- [TEXTO APRESENTADO]:

Shopping center não é praça



Miúda dissertação sobre um patético fenômeno chamado “rolezinho”, enésima prova da visão primitiva dos envolvidos

por Mino Carta — publicado 17/01/2014

A praça que mais me impressionou, entre todas as que conheço, do ponto de vista da participação, da intensidade do fervor de quem a frequenta e ama a vida, foi a principal de Bolonha, espraiada entre o palácio do rei Enzo e a catedral, com sua severa fachada enobrecida pelos altos-relevos de Iacopo della Quercia, gênio dos começos de 1400.

Aqui me permito uma digressão. A respeito do uso impróprio que se faz nas nossas plagas da palavra nobre. Horário nobre, espaço nobre etc. etc. Ora, ora: nobre por quê? Porque encarece a publicidade da televisão no caso do horário? Este esbanjamento é próprio de uma sociedade que não tem nobreza alguma e desconhece o exato significado das palavras. Fecho o parênteses e vou ao que me move, para afirmar, alto e bom som como o editorial de um jornalão: shopping center não é espaço nobre.

- [DADOS]:
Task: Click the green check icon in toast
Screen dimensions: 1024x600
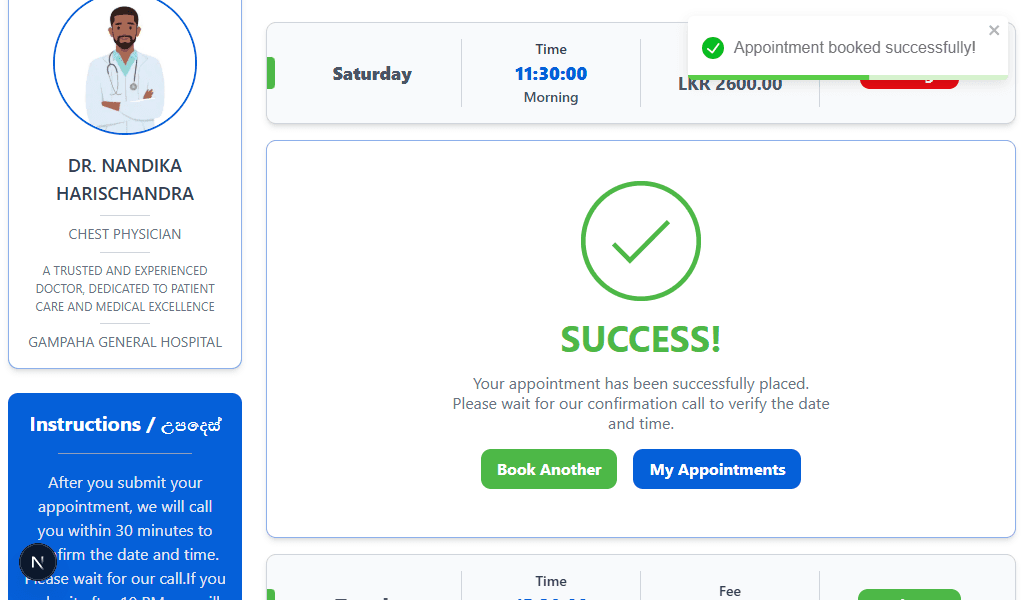Action: point(712,48)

- [TAREFAS]:
A - Responda com base no texto:
(i) Qual praça o texto aponta como a que mais impressionou?
(ii) Entre quais construções essa praça se espraia?
(iii) Que expressões o texto cita como exemplos do uso impróprio da palavra "nobre"?
B - Repita fielmente o trecho do texto que vai de "A praça que" até "é espaço nobre.".
Não é preciso consultar as linhas para resolver nada.

- [RESPOSTAS]:
A -
(i) A principal de Bolonha.
(ii) Entre o palácio do rei Enzo e a catedral.
(iii) Horário nobre e espaço nobre.

B -
A praça que mais me impressionou, entre todas as que conheço, do ponto de vista da participação, da intensidade do fervor de quem a frequenta e ama a vida, foi a principal de Bolonha, espraiada entre o palácio do rei Enzo e a catedral, com sua severa fachada enobrecida pelos altos-relevos de Iacopo della Quercia, gênio dos começos de 1400.

Aqui me permito uma digressão. A respeito do uso impróprio que se faz nas nossas plagas da palavra nobre. Horário nobre, espaço nobre etc. etc. Ora, ora: nobre por quê? Porque encarece a publicidade da televisão no caso do horário? Este esbanjamento é próprio de uma sociedade que não tem nobreza alguma e desconhece o exato significado das palavras. Fecho o parênteses e vou ao que me move, para afirmar, alto e bom som como o editorial de um jornalão: shopping center não é espaço nobre.